The characteristics of modelling include equality, linearity, compatibility, substitutability, comparability, measurability, and the closed system. When the model of equality, linearity, compatibility, substitutability and comparability was attempted on life, it failed, because human life is dynamic and due to its complexity, cannot be closed or measured. The ignorant thought, that if human life couldn’t be modelled, then humans themselves must be modelled—for example, through moral behaviour, psychology exploring ignorance, or fashion influencing clothing. Religious power modelled human life and humans themselves to strip them of their sacredness, self-determination, and self-consciousness that he/she is the One and Only image and identity. 

The goal of depriving humanity of universality was also to validate the correctness of the model, as seen, for example, in the dictatorial communist social model developed by the backstage power in 1848, known as the Communist Manifesto. Since the sacred human is part of the created reality, they cannot model themselves, they can only look in the mirror. Another feature of modelling is measurability and the closed system. If something cannot be measured, meaning it has no scale, it cannot be modelled. This is why the open, dynamic, ever-changing order cannot be modelled. Modelling assumes there is a reference point, therefore, modelling and quantitative statistics are closely related. Since our world is in constant motion and change, it can only be theoretically assumed that there exists a fixed starting point, such as the time of creation.

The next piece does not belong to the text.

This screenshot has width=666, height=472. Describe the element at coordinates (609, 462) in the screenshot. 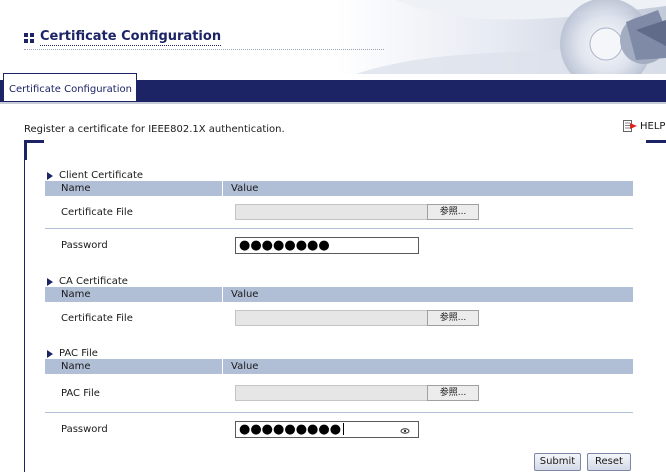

Just as time has not stopped since creation, neither have changes. Then how can we model something that is in constant movement and change? Closed-system models are unsuitable for understanding dual reality, dynamic, open order, life, and humanity, but we still continue to force them. 

Beyond acquiring knowledge, the essence of modelling also lies in exercising power and fulfilling the desire for possession. It is no coincidence that the “function” of the body, mind, and soul were also attempted to be modelled. Those in power need the model and statistics to create the false reality, which they can sustain with various propaganda and marketing tools to justify their own truth. The false reality always shows only one side of dual pairs, the particular (partial). Through the model-man, power made them believe they are the centre of the world and that everything revolves around them. In the modelling of humanity, religious power first created the modern slave, a phenomenon we have witnessed from the 15th century to the present day. Then in the second stage, power is creating the robot-human, a process on-going today. 

The robot is the one-time-use model-human, no longer a sacred human, but a replaceable, executable, reprogrammable module or part in the machinery of religious power. The characteristic of our modern, accelerated world is thinking in terms of replaceable modules, and humans are not excluded from this. Think as example the exchangeable leaders in multinational companies or star football players. The focus is on the operability of the administrative apparatus. The ignorant rulers not only modelled the individual human but also human communities, creating social and community models, followed by the legal, economic, and political systems ensuring their operability, which they labelled capitalist, socialist, and democratic social models. In religion, the model is called Catholic, Protestant, Lutheran, etc. Similarly, we have educational and training models, moral, individual, and social behaviour models, financial and economic models, etc. Due to our ignorance, we model practically everything and build up constantly changing systems. In nature, there are no models or systems, because there is order. Modelling is unsuitable for recognizing the only one universal reality.